Please write out the stretch of the listing from the line containing "Given: Close the advanced settings dialog" through the line containing "Open the 能科科技", both included, reproducing each line unchanged.

### Excerpt from the dataset
## START

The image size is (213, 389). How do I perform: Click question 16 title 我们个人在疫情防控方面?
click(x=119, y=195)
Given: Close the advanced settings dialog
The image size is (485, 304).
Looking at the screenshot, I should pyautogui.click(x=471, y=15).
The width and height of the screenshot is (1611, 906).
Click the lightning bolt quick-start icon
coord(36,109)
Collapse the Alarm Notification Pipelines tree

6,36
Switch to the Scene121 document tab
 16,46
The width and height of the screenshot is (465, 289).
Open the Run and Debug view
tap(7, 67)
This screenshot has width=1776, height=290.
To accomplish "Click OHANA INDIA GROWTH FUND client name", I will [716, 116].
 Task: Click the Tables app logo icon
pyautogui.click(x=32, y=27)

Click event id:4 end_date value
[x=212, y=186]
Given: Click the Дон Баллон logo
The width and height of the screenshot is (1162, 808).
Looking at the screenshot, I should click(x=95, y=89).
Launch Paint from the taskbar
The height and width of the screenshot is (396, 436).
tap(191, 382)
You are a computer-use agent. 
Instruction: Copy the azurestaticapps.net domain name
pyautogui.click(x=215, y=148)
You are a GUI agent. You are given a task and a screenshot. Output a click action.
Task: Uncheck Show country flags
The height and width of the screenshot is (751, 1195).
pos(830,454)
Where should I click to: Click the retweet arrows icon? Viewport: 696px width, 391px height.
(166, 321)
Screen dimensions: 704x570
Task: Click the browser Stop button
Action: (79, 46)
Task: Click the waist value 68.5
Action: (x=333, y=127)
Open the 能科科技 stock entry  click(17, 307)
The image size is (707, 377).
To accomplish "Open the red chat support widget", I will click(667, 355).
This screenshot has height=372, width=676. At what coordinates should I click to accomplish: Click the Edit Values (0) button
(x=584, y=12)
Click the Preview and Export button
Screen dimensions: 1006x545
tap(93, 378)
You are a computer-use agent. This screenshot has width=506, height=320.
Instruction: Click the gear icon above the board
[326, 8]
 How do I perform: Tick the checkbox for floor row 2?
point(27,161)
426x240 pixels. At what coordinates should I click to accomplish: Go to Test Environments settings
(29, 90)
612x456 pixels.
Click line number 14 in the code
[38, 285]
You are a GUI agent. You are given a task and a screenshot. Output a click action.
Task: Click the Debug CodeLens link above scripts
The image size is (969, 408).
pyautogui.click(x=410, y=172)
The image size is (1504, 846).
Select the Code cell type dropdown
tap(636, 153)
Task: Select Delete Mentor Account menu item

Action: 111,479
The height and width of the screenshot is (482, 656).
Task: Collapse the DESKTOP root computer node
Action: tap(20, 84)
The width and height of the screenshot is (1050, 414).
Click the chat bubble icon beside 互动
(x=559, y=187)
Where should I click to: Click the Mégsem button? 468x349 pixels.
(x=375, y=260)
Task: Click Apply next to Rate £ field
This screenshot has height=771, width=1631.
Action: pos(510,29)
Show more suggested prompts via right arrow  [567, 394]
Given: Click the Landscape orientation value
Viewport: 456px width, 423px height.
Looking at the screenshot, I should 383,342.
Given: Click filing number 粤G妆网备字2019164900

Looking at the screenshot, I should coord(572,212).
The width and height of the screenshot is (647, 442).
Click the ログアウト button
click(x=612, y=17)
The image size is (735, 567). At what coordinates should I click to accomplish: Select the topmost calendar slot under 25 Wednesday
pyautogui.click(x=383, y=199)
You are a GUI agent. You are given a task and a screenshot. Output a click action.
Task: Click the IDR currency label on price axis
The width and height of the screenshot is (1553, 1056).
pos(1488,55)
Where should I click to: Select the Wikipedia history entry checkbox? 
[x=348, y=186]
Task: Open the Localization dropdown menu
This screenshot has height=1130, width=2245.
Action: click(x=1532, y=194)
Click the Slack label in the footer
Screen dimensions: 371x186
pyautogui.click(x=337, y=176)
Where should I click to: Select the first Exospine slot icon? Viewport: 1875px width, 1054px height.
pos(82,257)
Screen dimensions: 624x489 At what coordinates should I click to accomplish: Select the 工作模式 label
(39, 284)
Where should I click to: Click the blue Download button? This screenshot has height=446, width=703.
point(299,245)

## END

### Solved exercise
Given: Close the advanced settings dialog
The image size is (485, 304).
Looking at the screenshot, I should pyautogui.click(x=471, y=15).
The width and height of the screenshot is (1611, 906).
Click the lightning bolt quick-start icon
coord(36,109)
Collapse the Alarm Notification Pipelines tree

6,36
Switch to the Scene121 document tab
 16,46
The width and height of the screenshot is (465, 289).
Open the Run and Debug view
tap(7, 67)
This screenshot has width=1776, height=290.
To accomplish "Click OHANA INDIA GROWTH FUND client name", I will [716, 116].
 Task: Click the Tables app logo icon
pyautogui.click(x=32, y=27)

Click event id:4 end_date value
[x=212, y=186]
Given: Click the Дон Баллон logo
The width and height of the screenshot is (1162, 808).
Looking at the screenshot, I should click(x=95, y=89).
Launch Paint from the taskbar
The height and width of the screenshot is (396, 436).
tap(191, 382)
You are a computer-use agent. 
Instruction: Copy the azurestaticapps.net domain name
pyautogui.click(x=215, y=148)
You are a GUI agent. You are given a task and a screenshot. Output a click action.
Task: Uncheck Show country flags
The height and width of the screenshot is (751, 1195).
pos(830,454)
Where should I click to: Click the retweet arrows icon? Viewport: 696px width, 391px height.
(166, 321)
Screen dimensions: 704x570
Task: Click the browser Stop button
Action: (79, 46)
Task: Click the waist value 68.5
Action: (x=333, y=127)
Open the 能科科技 stock entry  click(17, 307)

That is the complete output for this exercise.